There is the patient with persistent physical symptoms, who has had multiple tests, referrals, trials of interventions, and yet still craves an understanding (not just a diagnosis) of their problems. Then there is the elderly lady helping her husband take his 18 medicines a day (whilst managing her own 6). Both feel overburdened and overwhelmed by the ‘gold-standard’ medical care they receive but which doesn’t help them live their daily lives. What about the person with persistent mental health symptoms despite multiple excursions into stepped-care? Who really isn’t interested in whether this is ‘relapse’ or ‘recurrence’ but just wants to know what they can do differently, today. And don’t get me started on people being sent round in circles with mild abnormal blood tests…

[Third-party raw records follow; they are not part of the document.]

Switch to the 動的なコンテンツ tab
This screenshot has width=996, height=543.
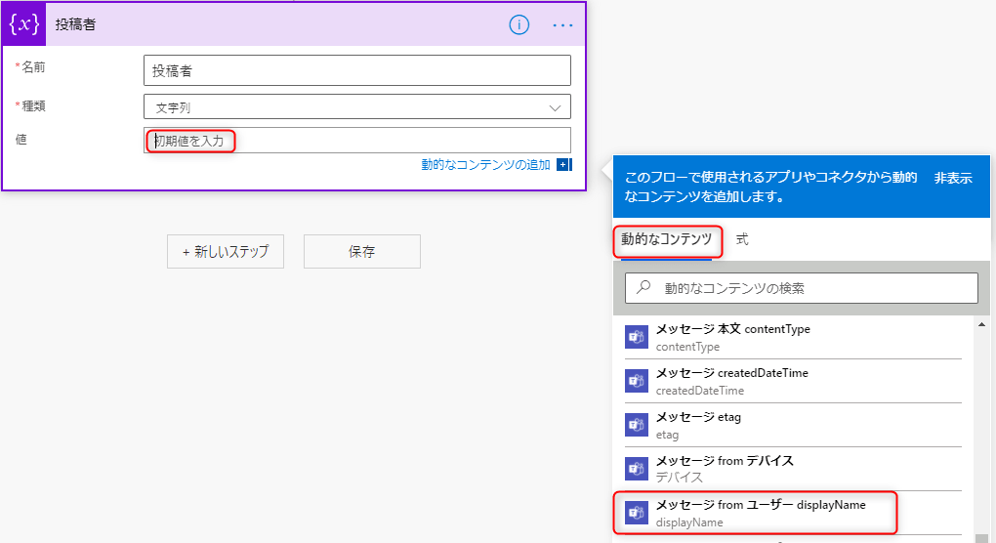point(666,239)
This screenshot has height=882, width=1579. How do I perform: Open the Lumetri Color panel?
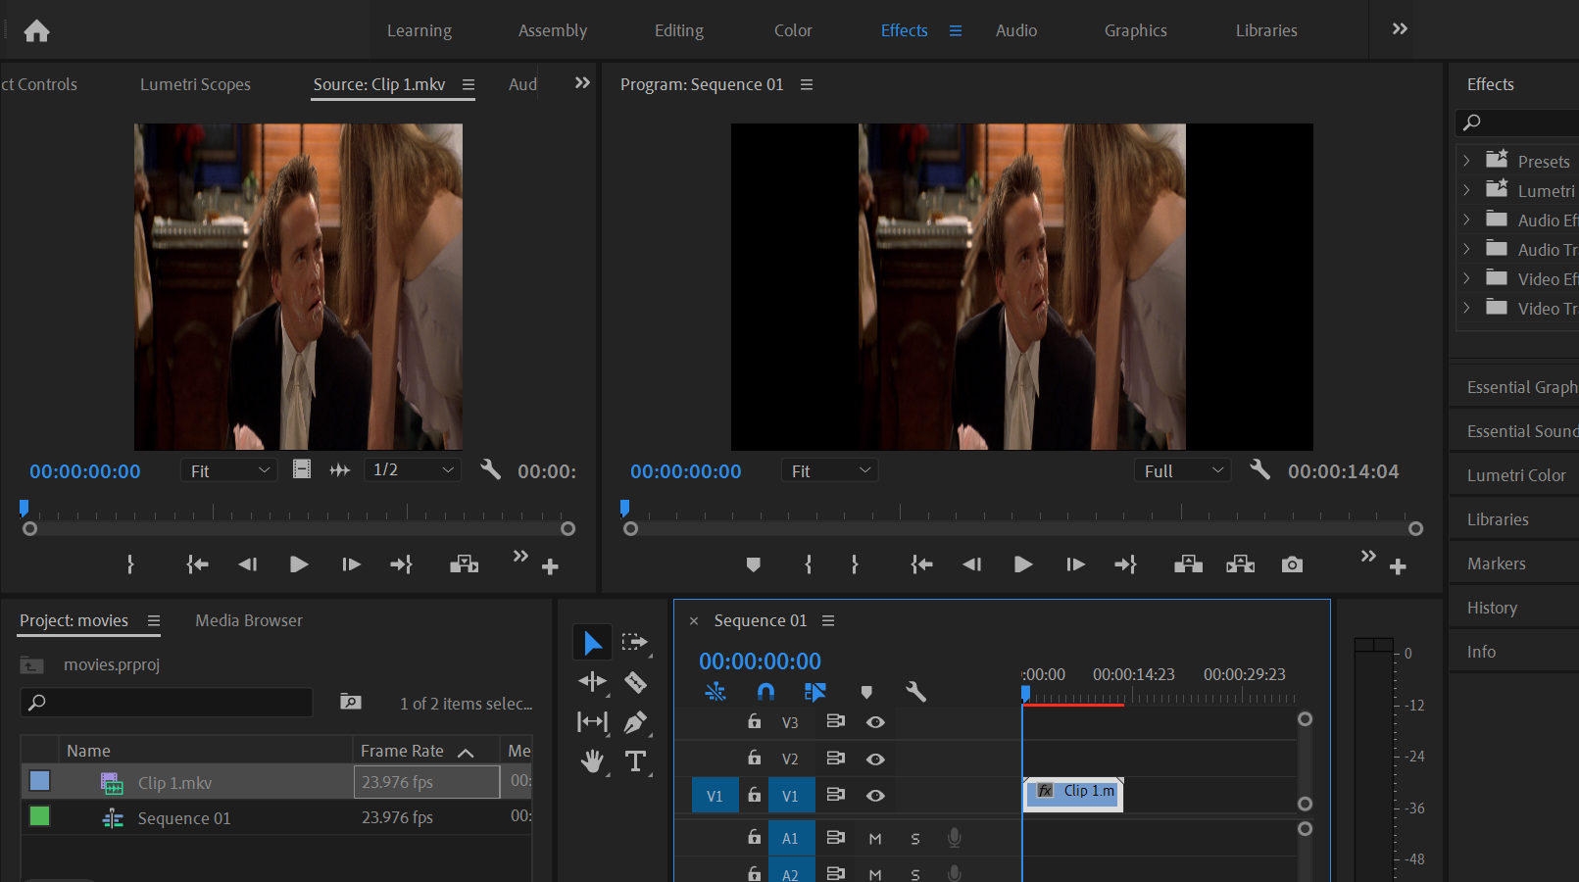(x=1515, y=475)
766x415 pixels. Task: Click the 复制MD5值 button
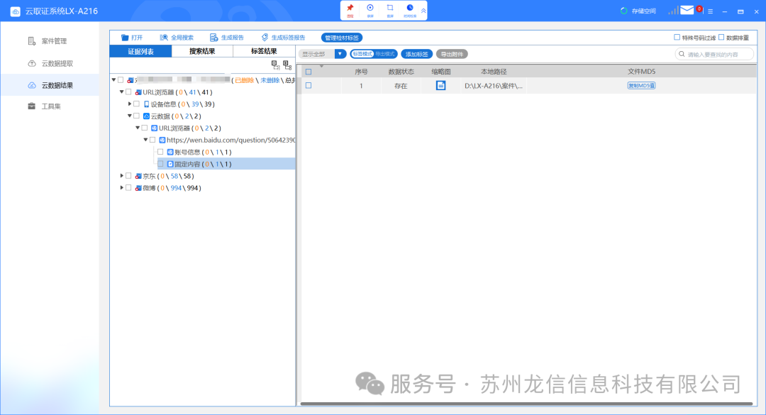pos(641,86)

[Advanced generalist medicine] …describes the work we do to critically, creatively and safely create new knowledge-in-context…

The common thread in managing all of these is our wisdom – our ability to work beyond a simple evidence path, a single diagnosis. It is a practical wisdom, but it is more than just a practical action. It describes the work we do to critically, creatively and safely create new knowledge-in-context2 when the (external) evidence doesn’t fit the problem in front of us. This is the essence of advanced generalist medical practice,3 and it is why you can’t replace a generalist physician with either a task-focused role or pathway.

So yes, we need to sort out the funding and contract issues blighting our profession. But if we want to recruit and retain GPs, and so maintain strong primary care, we need also to sort out the job that we are funding them to do. That means recognising the distinct and irreplaceable contribution we make in a multidisciplinary team. That is the wisdom of whole person medicine – of general practice.

*Authors note: Read more on the wisdom of general practice at WiseGP- www.wisegp.co.uk

References

  1. Westlake D, Wong G, Markham Set al. “She’s Been a Rock”: The Function and Importance of “Holding” by Social Prescribing Link Workers in Primary Care in England—Findings from a Realist Evaluation, Health & Social Care in the Community, 2024, 2479543, 16 pages, 2024. https://doi.org/10.1155/2024/2479543
  2. Hoban B. One Big Thing. Br J Gen Pract. 2024 Mar 27;74(741):172. doi: 10.3399/bjgp24X736881. PMID: 38538127; PMCID: PMC10962505.
  3. Gabbay J, le May A. Knowledge transformation in health and social care. Putting mindlines to work. Routledge, Oxon, 2022.
  4. Reeve J. Medical Generalism, Now! Reclaiming the knowledge work of modern practice. CRC Press, Oxon 2024.